S'il est un secteur que les boursiers ont massacré en Bourse en 2011, c'est bien celui des bancaires. A tel point, que nulle banque, ou presque, ne figure dans le vert au regard du 1er janvier. Et les pires performances sont, au contraire, "trustées" par tous ces établissements qui, à partir du mois d'août, n'ont cessé d'accaparer les feux de la rampe, au rythme des dérives budgétaires des différentsa pays de la zone euro et des annonces politiques pour tenter d'endiguer la crise.

Le bilan est lourd. Aux Etats-Unis, Bank of America ferme ainsi le peloton de l'Indice Dow Jones avec une chute de 60,3% quand JP Morgan cède 23%. En Europe, c'est également une banque qui enregistre la pire performance de l'indice Stoxx 600, en l'occurrence Bank of Ireland avec un repli de 78,5%.

Sur le SBF 120 français, la lanterne rouge revient à Dexia avec une chute vertigineuse de... 87,6 %. Mais que dire des pertes de 58,5 % de la Société Générale, de 54,8% du Crédit Agricole, de 44% de Natixis ou de 37,8% de BNP Paribas, sinon qu'elles reflètent parfaitement le rejet des investisseurs pour ces établissements.
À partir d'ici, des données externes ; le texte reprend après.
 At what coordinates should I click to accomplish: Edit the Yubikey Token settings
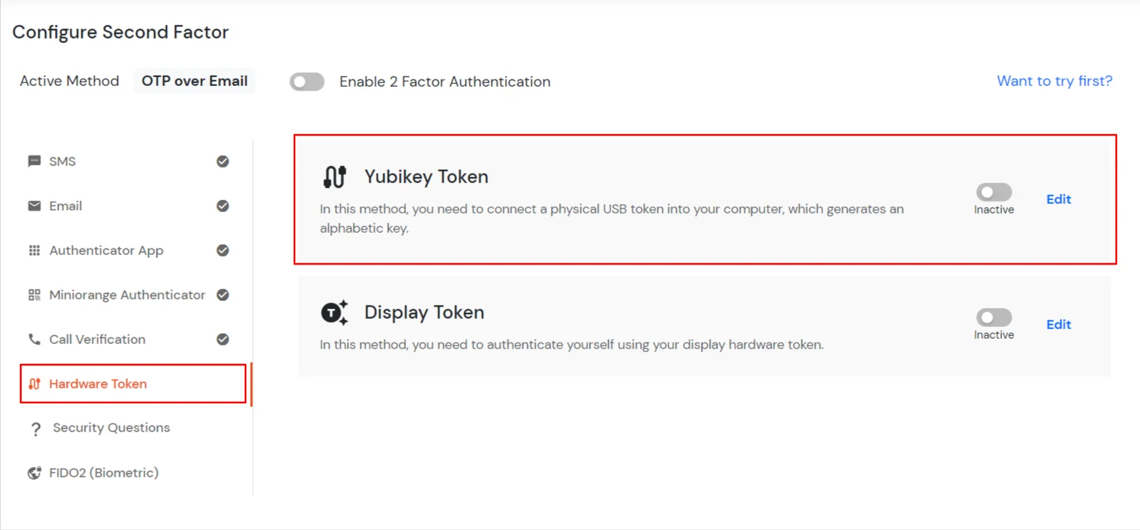1058,199
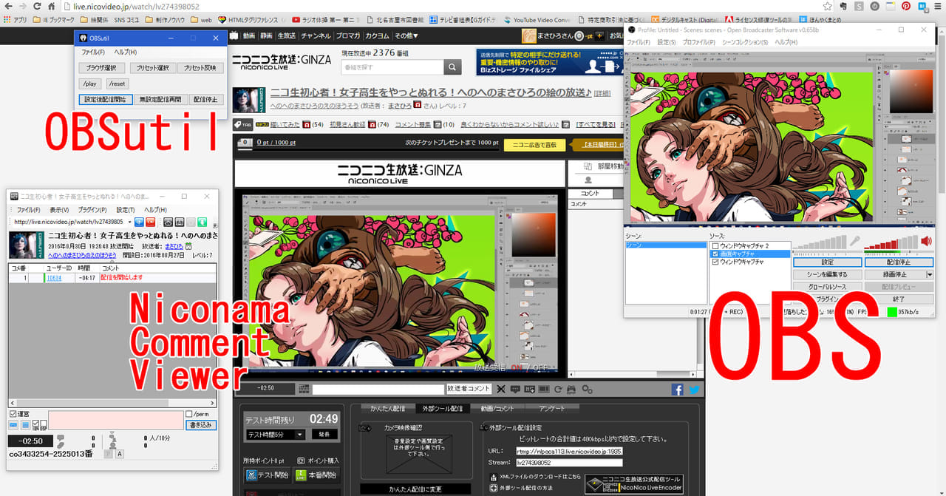Uncheck the 画面キャプチャ source checkbox
The height and width of the screenshot is (496, 946).
(x=715, y=254)

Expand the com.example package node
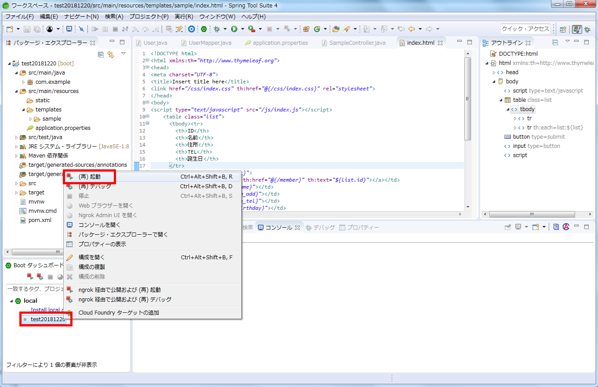tap(23, 82)
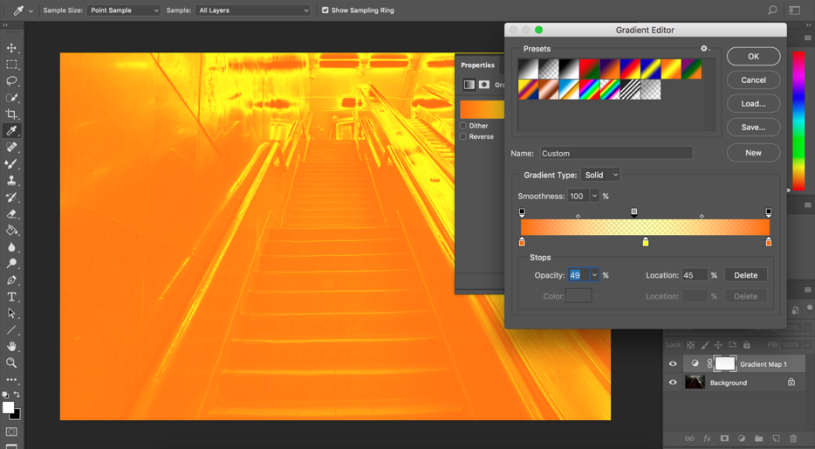This screenshot has width=815, height=449.
Task: Enable the Dither checkbox
Action: point(463,126)
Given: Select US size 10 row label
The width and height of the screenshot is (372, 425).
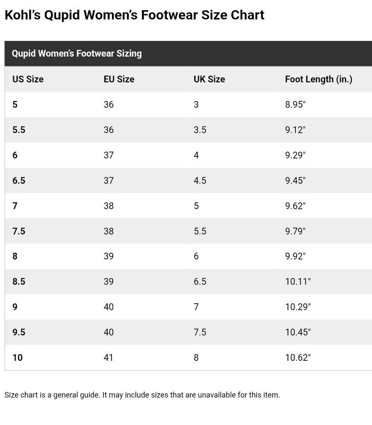Looking at the screenshot, I should [17, 358].
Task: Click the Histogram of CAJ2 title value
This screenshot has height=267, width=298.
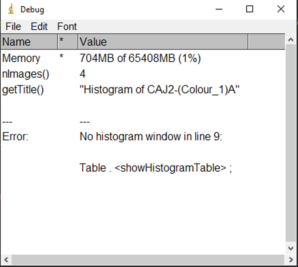Action: [160, 89]
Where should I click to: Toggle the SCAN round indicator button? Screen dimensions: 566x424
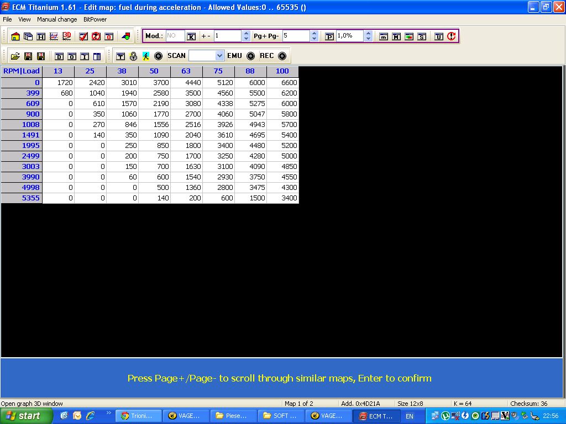tap(158, 56)
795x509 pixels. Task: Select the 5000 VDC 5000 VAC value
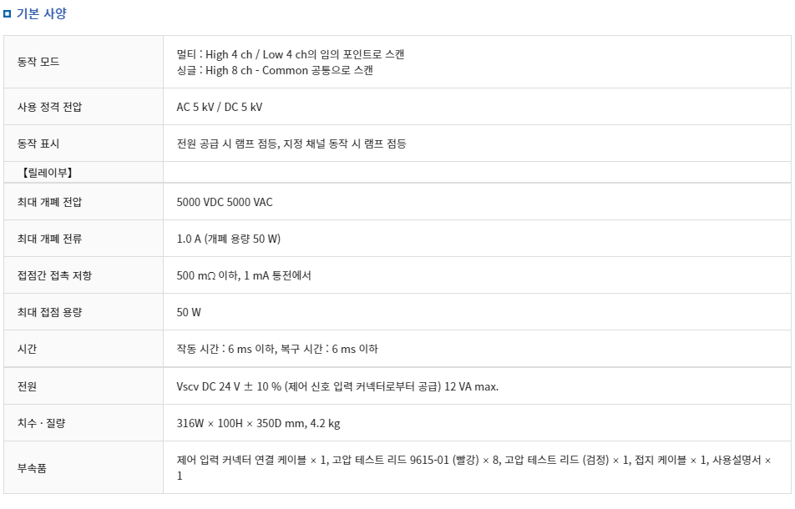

Un rejet globalisé, les intervenants mettant dans le même panier, les établissements les plus fragiles comme les plus solides. Il faut dire que le secteur financier a cumulé les mauvaises nouvelles. Car, au-delà de la lourde problématique de la dévaluation des obligations souveraines détenues par les banques, s'est ajoutée celle de la mise en place de Bâle III, impliquant de nouveaux critères de fonds propres. Et comme un malheur n'arrive jamais seul, l'affaiblissement des marchés financiers a gelé tous les projets d'investissements et de fusions-acquisitions des entreprises, réduisant d'autant l'activité des branches BFI des principaux acteurs. D'où la décision de la plupart des mastodontes bancaires de tailler dans ce domaine d'activité.

Actuellement, bon nombre d'établissements bancaires valent moins que leurs actifs en Bourse. Une aberration qui ne semble pourtant pas émouvoir plus que cela les financiers. Lesquels ne sont guère optimistes sur leur potentiel de reprise, même après la contre-performance de 2011.